Search code examples
pythonplaywrightwebautomation

Get bytes of downloaded file in playwright (example in python)


I am using playwright in python to automate some tasks. At the end, I want to download a file and save it to my cloud storage.

For this, I need to get the bytes of the downloaded file, so I cant post/put these bytes to my cloud api.

I used the very straightforward download method in playwright, as such:

with page.expect_download() as download_info:
    page.get_by_role("button", name="Download PDF").click()

download = download_info.value   

I can easily save the file, but can't find anything about get the bytestream. I would expect something like this should be possible:

download_in_bytes = download.tobytes()

But there is no such method available in playwright.
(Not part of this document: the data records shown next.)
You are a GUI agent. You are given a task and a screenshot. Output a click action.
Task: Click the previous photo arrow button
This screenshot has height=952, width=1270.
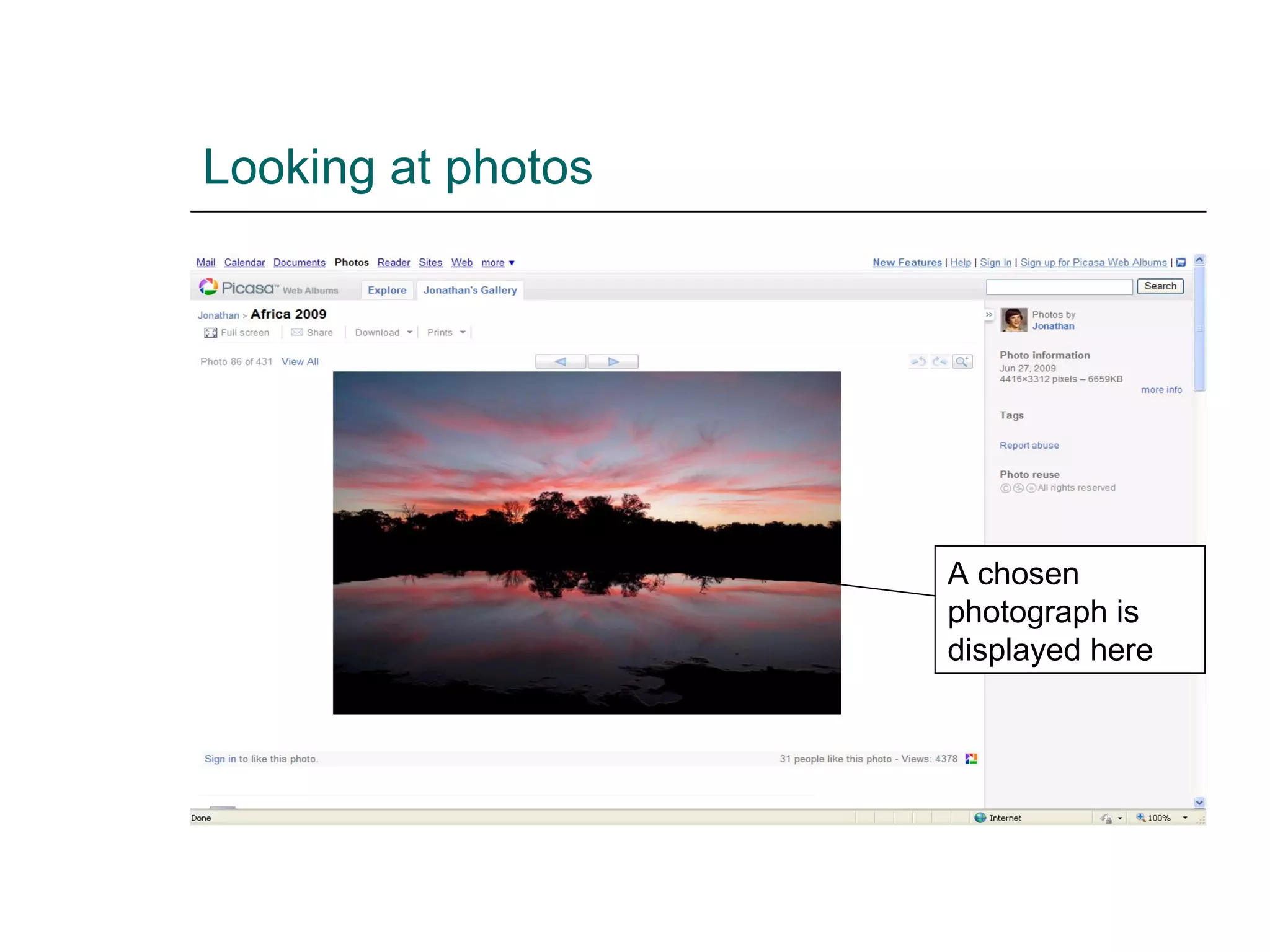[x=561, y=361]
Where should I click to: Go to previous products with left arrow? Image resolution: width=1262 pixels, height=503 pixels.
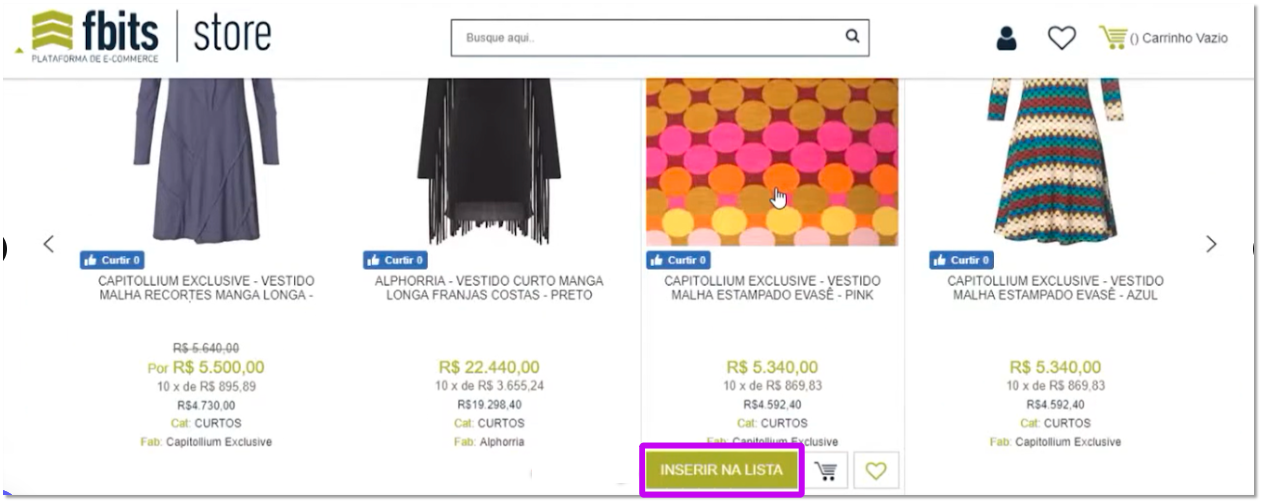coord(48,244)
Does somebody know a way? I can probably save the file first, and then open it again to get the bytes, but I'd rather do it without saving the file in between.


Solution

  • I could find a way to get the bytes directly, but the closest I could get is the following:

    # download file
    with page.expect_download() as download_info:
        page.get_by_role("button", name="Download PDF").click()
    
    download =  download_info.value
    
    # save in temporary file
    tempFilePath = tempfile.gettempdir()
    path = tempfile.NamedTemporaryFile(suffix='.pdf', dir=tempFilePath, delete=False).name
    download.save_as(path)
    
    # load file in bytes
    with open(path, 'rb') as f:
        bytes = f.read()
    
    # process bytes
    ...